Challenges
a. Please extract the stretch from "A second element" through "do that task." from the household chores passage, copying it word for word.
b. Extend the household chores passage, picking up after its final sentence.
# Start of Text segment
A second element for success: never criticize.  If a task isn’t done well enough or in a timely way, simply point out what is done well and what needs to be improved. For more complicated tasks like cleaning the bathroom, make sure that they know all the steps & products and how to use them correctly. There are even sites online for instructions and videos for how to clean bathrooms and bedrooms. Discuss the methods and standards so that everyone is clear. Be sure to check when tasks are done and give lots of recognition. Even if the work is not done as well as you would like, give recognition and praise for the part that is done, and invite them to improve either now, if necessary, or the next time they do that task.

Give recognition and appreciation for their work. Tell them how good you feel when they do their chore. For instance you might say, “I feel so good when the kitchen is all cleaned up and put back together after dinner. Thank you so much for helping.” Even when they do something that is clearly just for them such as organizing their room, avoid asking the question “doesn’t that feel good to you?” Teenagers are likely to say “no I like it messier. I’m just doing this for you.” Better to say, “excellent job, well done.”

Implement & Execute The New Standard

Al, here is a way you can put this all to work in your family, because you are trying to make a change in a negative pattern that has already developed. Creating change in family patterns is very hard to do. Here’s something that’ll work. Call a meeting of everyone in the family. Make sure that all devices are left on the kitchen counter so there’s no distractions. Have some treats to make the meeting more positive.
# End of Text segment
# Start of Information given
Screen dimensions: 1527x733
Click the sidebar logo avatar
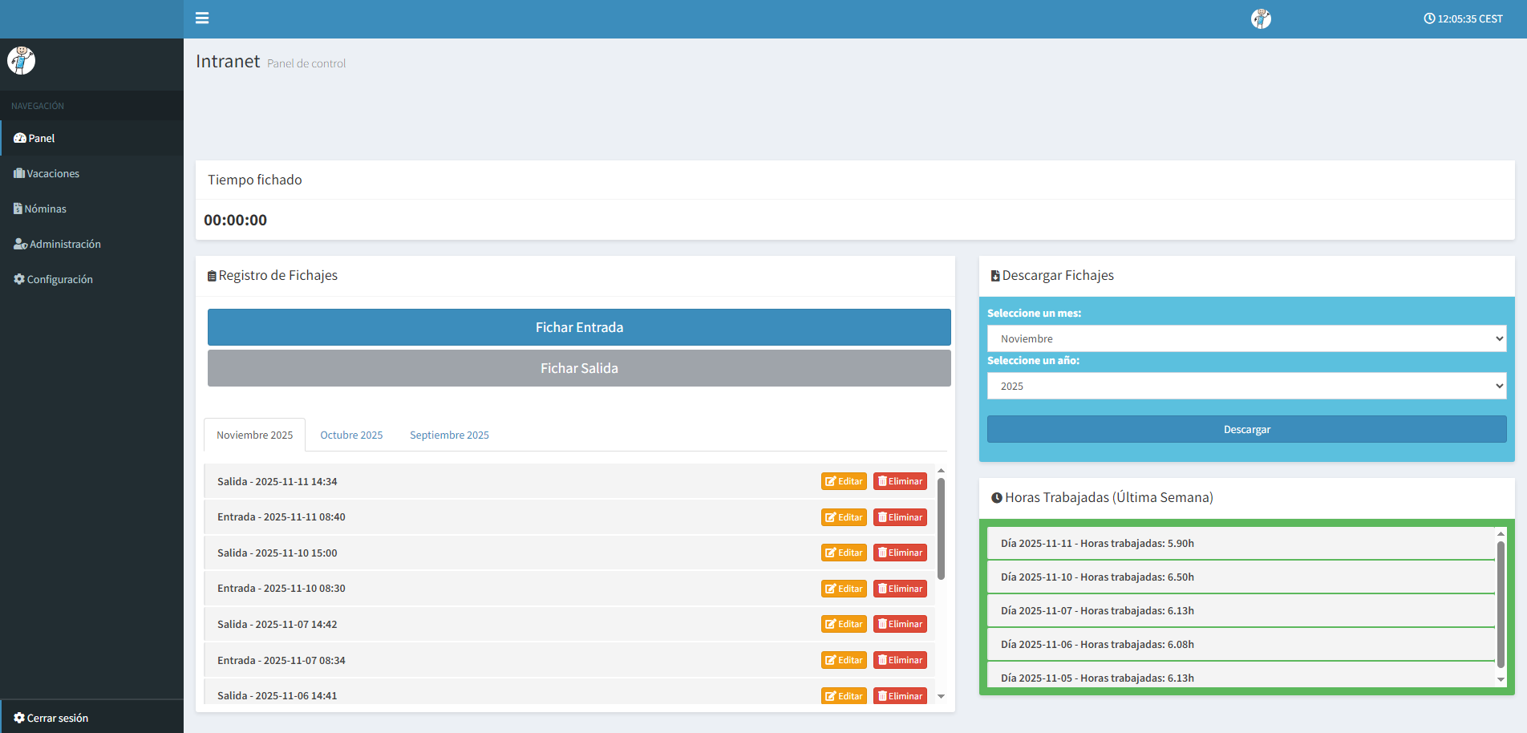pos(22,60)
# End of Information given
# Start of Information given
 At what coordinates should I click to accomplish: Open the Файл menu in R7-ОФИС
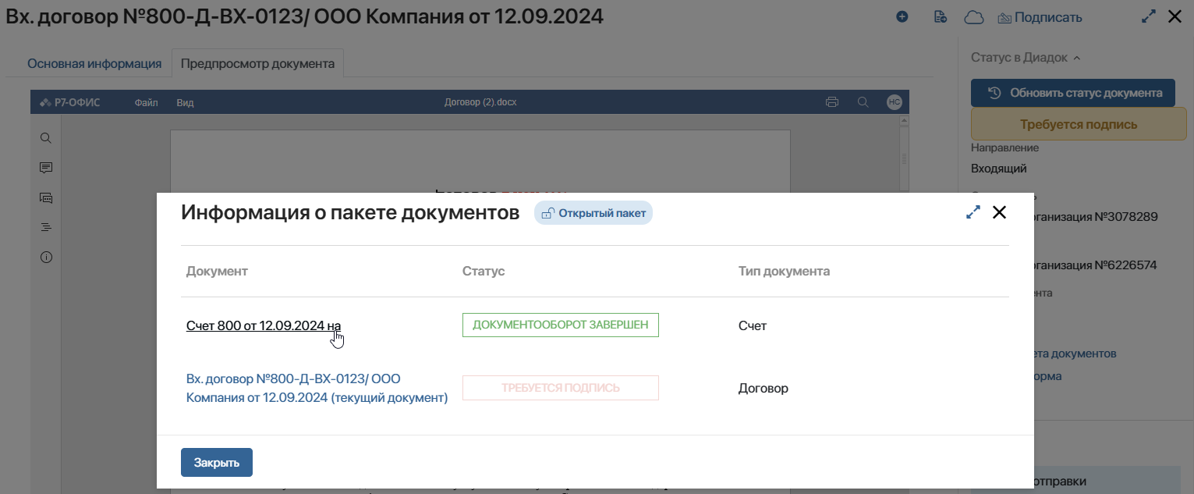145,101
# End of Information given
# Start of Information given
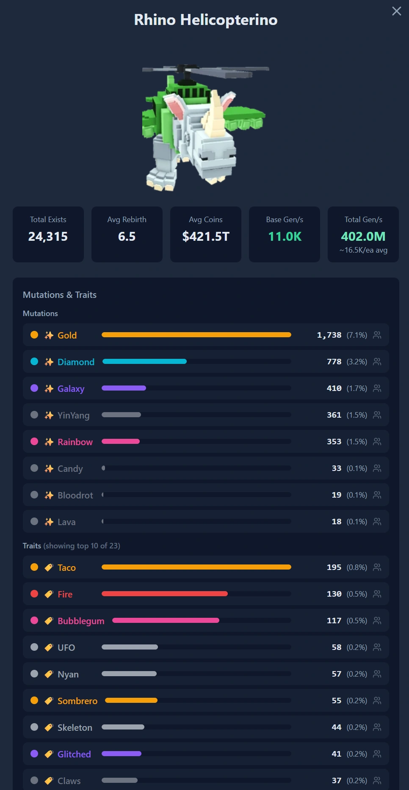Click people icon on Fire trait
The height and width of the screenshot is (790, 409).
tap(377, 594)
# End of Information given
Per-task answers
a.
A second element for success: never criticize.  If a task isn’t done well enough or in a timely way, simply point out what is done well and what needs to be improved. For more complicated tasks like cleaning the bathroom, make sure that they know all the steps & products and how to use them correctly. There are even sites online for instructions and videos for how to clean bathrooms and bedrooms. Discuss the methods and standards so that everyone is clear. Be sure to check when tasks are done and give lots of recognition. Even if the work is not done as well as you would like, give recognition and praise for the part that is done, and invite them to improve either now, if necessary, or the next time they do that task.

b.
  • Explain the problem you’ve been having with chores
  • Take responsibility for not having explained or set up chores as well as you should have
  • Explain that the key to successfully managing chores is having routine
  • Let them know why chores are important based on the three reasons we discussed
  • Let them know what great kids they are and that successfully managing chores is now going to be an important part of the way they earn privileges. If they need any help,or clarification let them know you’re happy to provide it. But privileges will only be earned when responsibilities are embraced.
  • Repeat that you take full responsibility for the confusion and the problems that have been taking place and this is your best effort to create a positive path forward for everyone.
  • Remind them that they’re great kids and that you believe in them.   

I’m confident Al, that if you stay positive, clear and consistent, you will have a new more cooperative culture around chores in your family.

The key to successfully managing chores is having routine.Click To Tweet

If you are parents or grandparents or have regular caregiving time with kids, make chores a positive learning experience for kids of all ages. That way you are letting them know that they matter and you are giving them real skills for the adult life ahead of them.

Thanks to Al from Chattanooga for inviting this discussion.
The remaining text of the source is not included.